## Exercise prompt
From the listing below, extract each line that contains the string "computer" and copy those lines in full.

##### Records shown #####

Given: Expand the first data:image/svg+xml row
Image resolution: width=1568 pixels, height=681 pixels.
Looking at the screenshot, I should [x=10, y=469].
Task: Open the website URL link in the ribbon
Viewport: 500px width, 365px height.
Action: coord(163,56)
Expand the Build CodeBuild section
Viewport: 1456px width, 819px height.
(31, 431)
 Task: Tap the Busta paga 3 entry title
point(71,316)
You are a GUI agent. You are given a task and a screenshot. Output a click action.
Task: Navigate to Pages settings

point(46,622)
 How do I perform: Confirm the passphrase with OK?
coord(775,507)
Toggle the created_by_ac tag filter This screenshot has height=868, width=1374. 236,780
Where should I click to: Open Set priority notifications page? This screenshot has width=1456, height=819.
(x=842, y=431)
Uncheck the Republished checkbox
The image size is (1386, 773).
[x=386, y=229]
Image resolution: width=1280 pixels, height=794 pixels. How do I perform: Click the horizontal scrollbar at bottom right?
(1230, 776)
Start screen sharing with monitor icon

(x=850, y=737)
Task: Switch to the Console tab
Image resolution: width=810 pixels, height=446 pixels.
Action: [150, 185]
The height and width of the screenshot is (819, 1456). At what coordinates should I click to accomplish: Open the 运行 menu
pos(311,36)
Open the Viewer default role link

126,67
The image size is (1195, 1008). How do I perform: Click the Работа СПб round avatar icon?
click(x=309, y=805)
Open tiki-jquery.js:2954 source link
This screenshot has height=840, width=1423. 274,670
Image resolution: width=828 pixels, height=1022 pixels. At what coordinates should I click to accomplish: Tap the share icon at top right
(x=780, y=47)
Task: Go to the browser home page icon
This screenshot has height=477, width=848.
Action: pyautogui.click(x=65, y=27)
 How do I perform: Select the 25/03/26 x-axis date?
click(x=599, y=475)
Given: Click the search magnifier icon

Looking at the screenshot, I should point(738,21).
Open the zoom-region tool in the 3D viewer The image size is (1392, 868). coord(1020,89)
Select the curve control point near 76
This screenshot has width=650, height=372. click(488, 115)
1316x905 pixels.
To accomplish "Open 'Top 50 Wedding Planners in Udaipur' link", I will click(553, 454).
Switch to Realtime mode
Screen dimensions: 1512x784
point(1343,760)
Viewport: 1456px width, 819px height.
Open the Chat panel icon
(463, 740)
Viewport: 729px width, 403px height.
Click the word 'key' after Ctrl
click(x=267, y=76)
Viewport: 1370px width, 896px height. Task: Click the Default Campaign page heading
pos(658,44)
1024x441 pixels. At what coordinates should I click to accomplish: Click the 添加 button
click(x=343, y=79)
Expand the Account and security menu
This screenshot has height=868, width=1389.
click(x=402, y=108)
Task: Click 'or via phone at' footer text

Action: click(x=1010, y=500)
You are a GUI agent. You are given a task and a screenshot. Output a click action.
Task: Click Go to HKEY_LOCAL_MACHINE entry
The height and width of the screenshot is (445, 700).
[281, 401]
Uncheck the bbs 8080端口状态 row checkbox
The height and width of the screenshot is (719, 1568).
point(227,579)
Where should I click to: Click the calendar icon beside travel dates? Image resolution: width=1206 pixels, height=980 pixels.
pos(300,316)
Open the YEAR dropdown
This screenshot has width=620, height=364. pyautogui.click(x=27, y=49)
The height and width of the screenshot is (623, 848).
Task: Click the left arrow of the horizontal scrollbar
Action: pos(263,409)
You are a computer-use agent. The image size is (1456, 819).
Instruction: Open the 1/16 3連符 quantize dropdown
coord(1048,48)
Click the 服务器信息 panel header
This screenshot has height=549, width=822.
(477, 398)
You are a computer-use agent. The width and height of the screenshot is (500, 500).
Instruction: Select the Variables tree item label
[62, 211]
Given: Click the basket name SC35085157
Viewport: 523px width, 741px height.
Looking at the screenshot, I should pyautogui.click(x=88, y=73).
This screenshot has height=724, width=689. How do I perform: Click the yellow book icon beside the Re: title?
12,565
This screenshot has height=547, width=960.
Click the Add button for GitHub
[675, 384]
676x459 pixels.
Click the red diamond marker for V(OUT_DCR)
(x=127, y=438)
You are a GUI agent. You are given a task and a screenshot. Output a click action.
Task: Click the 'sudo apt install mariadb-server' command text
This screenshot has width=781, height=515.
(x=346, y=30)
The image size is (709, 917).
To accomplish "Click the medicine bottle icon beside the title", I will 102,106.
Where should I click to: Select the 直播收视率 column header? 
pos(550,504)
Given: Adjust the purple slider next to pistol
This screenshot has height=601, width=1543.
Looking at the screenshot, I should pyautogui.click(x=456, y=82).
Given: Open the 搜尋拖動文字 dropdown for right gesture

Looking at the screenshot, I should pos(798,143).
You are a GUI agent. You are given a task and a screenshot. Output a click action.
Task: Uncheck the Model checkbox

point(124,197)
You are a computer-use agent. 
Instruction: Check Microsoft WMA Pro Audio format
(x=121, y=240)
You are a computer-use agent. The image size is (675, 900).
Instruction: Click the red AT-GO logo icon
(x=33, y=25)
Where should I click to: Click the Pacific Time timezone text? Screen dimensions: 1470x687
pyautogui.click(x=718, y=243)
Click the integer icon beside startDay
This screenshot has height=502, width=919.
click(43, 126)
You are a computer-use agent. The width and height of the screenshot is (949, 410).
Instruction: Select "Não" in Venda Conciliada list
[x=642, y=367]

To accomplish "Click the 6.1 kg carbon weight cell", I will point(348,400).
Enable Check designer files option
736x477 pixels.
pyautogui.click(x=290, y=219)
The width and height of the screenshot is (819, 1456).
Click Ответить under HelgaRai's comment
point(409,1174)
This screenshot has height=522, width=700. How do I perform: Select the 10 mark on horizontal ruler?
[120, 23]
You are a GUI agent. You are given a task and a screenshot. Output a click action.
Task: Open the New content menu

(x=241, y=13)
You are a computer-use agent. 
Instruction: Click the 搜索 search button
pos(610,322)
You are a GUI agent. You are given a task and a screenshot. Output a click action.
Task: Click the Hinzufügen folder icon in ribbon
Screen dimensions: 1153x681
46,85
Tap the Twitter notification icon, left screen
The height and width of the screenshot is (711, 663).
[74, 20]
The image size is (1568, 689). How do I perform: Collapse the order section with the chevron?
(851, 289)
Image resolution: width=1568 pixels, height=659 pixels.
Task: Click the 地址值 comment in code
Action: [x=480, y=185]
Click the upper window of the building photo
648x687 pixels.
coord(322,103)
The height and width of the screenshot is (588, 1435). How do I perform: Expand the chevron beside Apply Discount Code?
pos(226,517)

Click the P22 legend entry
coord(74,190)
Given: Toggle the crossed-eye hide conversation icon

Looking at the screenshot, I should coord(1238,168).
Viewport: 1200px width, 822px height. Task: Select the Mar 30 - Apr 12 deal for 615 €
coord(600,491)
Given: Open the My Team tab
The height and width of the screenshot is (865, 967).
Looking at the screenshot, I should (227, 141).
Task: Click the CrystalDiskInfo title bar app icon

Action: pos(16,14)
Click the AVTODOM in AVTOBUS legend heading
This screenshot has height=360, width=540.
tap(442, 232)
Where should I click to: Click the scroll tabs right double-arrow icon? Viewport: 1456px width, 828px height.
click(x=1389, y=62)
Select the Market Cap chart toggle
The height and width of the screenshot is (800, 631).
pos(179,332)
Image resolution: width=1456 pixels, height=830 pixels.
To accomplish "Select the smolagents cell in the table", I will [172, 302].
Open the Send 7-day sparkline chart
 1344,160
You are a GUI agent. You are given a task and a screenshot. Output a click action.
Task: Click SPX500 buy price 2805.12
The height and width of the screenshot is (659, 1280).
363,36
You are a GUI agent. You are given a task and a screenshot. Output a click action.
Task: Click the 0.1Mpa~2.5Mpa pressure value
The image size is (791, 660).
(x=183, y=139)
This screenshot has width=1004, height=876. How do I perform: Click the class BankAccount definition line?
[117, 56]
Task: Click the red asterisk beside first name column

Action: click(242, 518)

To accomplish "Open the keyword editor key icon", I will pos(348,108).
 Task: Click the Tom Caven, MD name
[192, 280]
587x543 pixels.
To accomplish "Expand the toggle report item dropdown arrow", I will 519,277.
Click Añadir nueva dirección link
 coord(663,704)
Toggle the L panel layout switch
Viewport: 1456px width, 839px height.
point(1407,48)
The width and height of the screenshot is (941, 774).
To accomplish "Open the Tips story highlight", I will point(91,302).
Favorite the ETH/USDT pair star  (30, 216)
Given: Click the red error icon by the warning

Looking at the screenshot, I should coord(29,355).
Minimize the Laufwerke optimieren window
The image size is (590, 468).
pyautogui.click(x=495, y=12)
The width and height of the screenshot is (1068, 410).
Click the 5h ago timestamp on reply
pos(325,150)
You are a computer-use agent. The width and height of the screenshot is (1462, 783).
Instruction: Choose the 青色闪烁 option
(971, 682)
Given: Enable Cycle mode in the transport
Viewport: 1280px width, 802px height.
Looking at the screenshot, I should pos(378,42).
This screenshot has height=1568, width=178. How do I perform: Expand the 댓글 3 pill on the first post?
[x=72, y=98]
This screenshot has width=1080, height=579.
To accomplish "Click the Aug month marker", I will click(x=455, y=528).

#####

## Task answer
You are a computer-use agent. The image size is (1456, 819).
You are a computer-use agent. The width and height of the screenshot is (500, 500).
You are a computer-use agent. 
You are a computer-use agent. The image size is (675, 900).
You are a computer-use agent. The width and height of the screenshot is (949, 410).
You are a computer-use agent. 
You are a computer-use agent. The width and height of the screenshot is (1462, 783).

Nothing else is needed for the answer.